Aaron Paul says he doesn’t “get a piece” in connection with Breaking Bad’s continued streaming success on Netflix, citing this as an example of how the film and TV industries must change moving forward.
Joining fellow striking artists (and other Breaking Bad universe alumni) outside Sony last week, Paul spoke with Entertainment Tonight Canada about how the Alliance of Motion Picture and Television Producers (AMPTP) has been screwing everyone on residuals in the streaming age.
“I don’t get a piece from Netflix on Breaking Bad, to be totally honest,” Paul said, as seen in the video below. “That’s insane to me, you know what I mean? Shows live forever on these streamers and it goes through waves. I just saw just the other day that Breaking Bad was trending on Netflix.”
As Paul pointed out, fixing this problem is “such common sense.” Major studios, however, aren’t keen on bringing the unfair practice to an end.
"I think a lot of these streamers, they know that they have been getting away with not paying people just fair wage and now it’s time to pony up," Paul said, adding that this is "just one of the things" SAG-AFTRA and WGA artists have been fighting for in their dual strikes.
Among those who joined Paul on the picket line was his Breaking Bad co-star Bryan Cranston, who previously made headlines after directly addressing widely criticized remarks made by Disney CEO Bob Iger.

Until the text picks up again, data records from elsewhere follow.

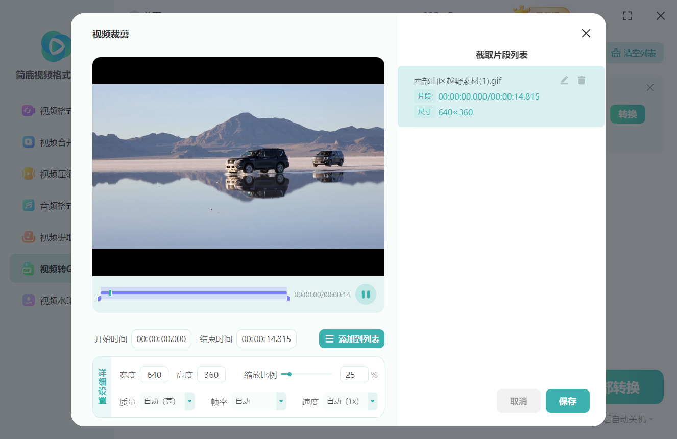
Task: Click the fullscreen icon at top right
Action: (x=627, y=16)
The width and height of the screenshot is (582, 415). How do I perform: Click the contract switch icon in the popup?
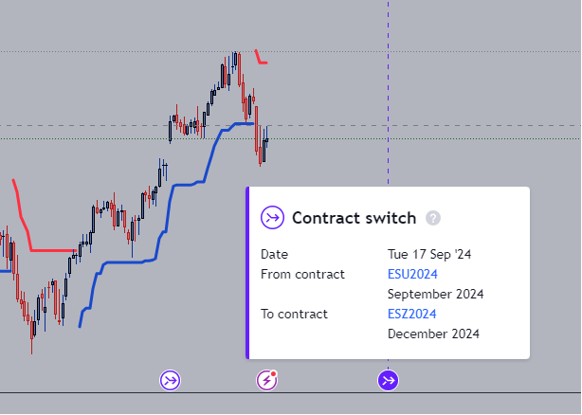[272, 218]
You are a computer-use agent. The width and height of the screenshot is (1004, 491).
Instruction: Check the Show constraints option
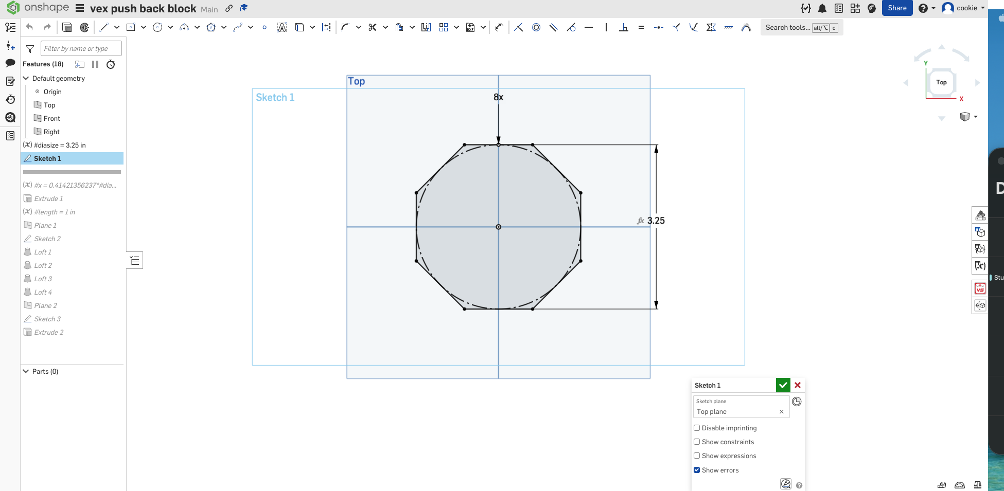point(697,442)
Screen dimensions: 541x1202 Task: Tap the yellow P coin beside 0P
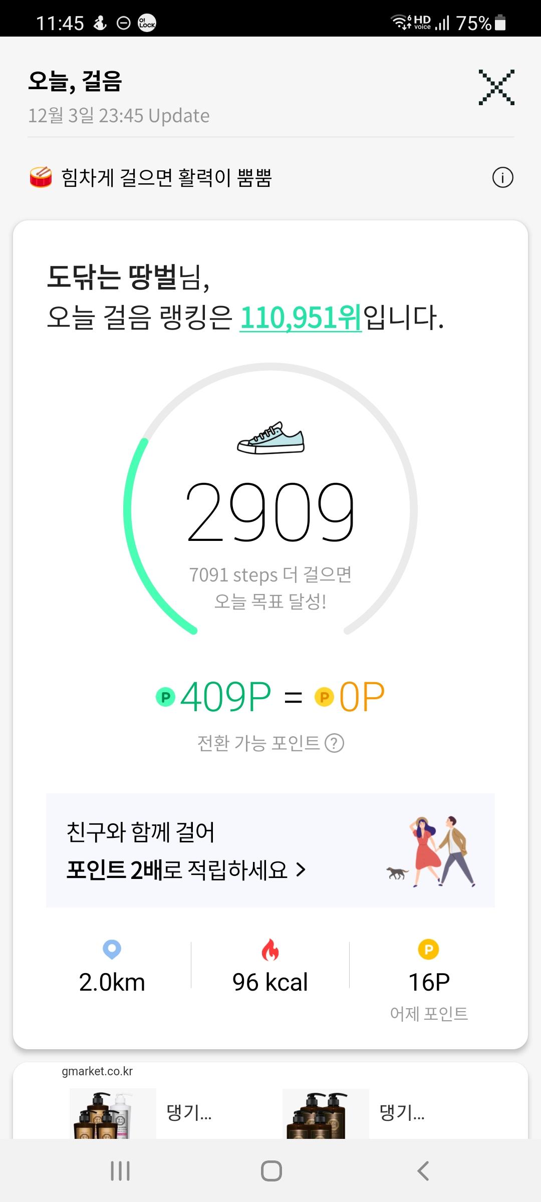[324, 697]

"We don’t expect you to understand who we are but we asking you to hear us, and beyond that to listen to us when we tell you we will not be having our jobs taken away and given to robots," Cranston said at SAG-AFTRA's Rock the City for a Fair Contract rally in New York in July.
The union's ongoing fight is likely to continue to grow. At the top of this month, SAG-AFTRA's National Board announced its unanimous decision to send a strike authorization vote to members ahead of bargaining dates with video game companies including Activision, Epic Games, and more.